- Tasks to carry out
[1] In the tax court passage, which rule is cited for the point that taxpayers bear the burden of proving the IRS's determinations erroneous?
[2] Return the part of the tax court passage from "B. Analysis" to "2015 and 2016.", copied word for word.

- Document passage
***
In response petitioners contend that YCI was a C corporation at all relevant times. As exhibits to their responses they attached copies of Forms 1120, U.S. Corporation Income Tax Return, prepared on YCI's behalf for fiscal years ending July 31, 2016 and 2017. The first document shows gross revenues of $1,110,432 and a loss of $20,742; the second document shows gross revenues of $701,790 and a loss of $38,563. Both forms indicate preparation by a professional return prepar-er, but neither shows a preparer signature or date. Both returns are signed by petitioner husband as president of YCI, but neither signature bears a date. Petitioners have supplied no evidence (such as a certified mail receipt) to show that these documents were actually filed with the IRS.

Petitioners attribute their failure to respond to IRS discovery requests to their alleged move to Illinois after YCI proved to be "a failed business operation." Although their former landlord received mail addressed to YCI, petitioners allegedly did not receive that mail until they recently visited California.

Discussion

A. Summary Judgment Standard

The purpose of summary judgment is to expedite litigation and avoid costly, time-consuming, and unnecessary trials. Fla. Peach Corp. v. Commissioner, 90 T.C. 678, 681 (1988). We may grant summary judgment or partial summary judgment when there is no genuine dispute as to any material fact and a decision may be rendered as a matter of law. Rule 121(b); Sundstrand Corp. v. Commis sioner, 98 T.C. 518, 520 (1992), aff'd, 17 F.3d 965 (7th Cir. 1994). Where the moving party properly makes and supports a motion for summary judgment, "an adverse party may not rest upon the mere allegations or denials of such party's pleading" but must set forth specific facts, by affidavit or otherwise, showing that there is a genuine dispute for trial. Rule 121(d). We conclude that YCI's entity status for Federal income tax purposes is susceptible to summary adjudication.

B. Analysis

1. YCI's Tax Status

The IRS' determinations in a notice of deficiency are generally presumed correct, and taxpayers bear the burden of proving them erroneous. See Rule 142(a). Petitioners contend that they are liable for no deficiencies because YCI was a C corporation, not an S corporation, during 2015 and 2016.

An S corporation is a "small business corporation for which an election under section 1362(a)" has been made. Sec. 1361(a)(1). S corporations are afforded special treatment under the Code. "One of the benefits of S corporation tax status is that income earned by the entity escapes corporate-level taxation." Mourad v. Commissioner, 121 T.C. 1, 3 (2003), aff'd, 387 F.3d 27 (1st Cir. 2004).

"Thus, an S corporation's income passes through the entity and is, generally, taxed only at the shareholder level on a pro rata basis." Ibid.; see secs. 1363, 1366.
***
- Information shown

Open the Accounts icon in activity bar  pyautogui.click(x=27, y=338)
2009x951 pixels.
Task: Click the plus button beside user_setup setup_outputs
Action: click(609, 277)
***
- Answers below
[1] Rule 142(a).

[2]
B. Analysis

1. YCI's Tax Status

The IRS' determinations in a notice of deficiency are generally presumed correct, and taxpayers bear the burden of proving them erroneous. See Rule 142(a). Petitioners contend that they are liable for no deficiencies because YCI was a C corporation, not an S corporation, during 2015 and 2016.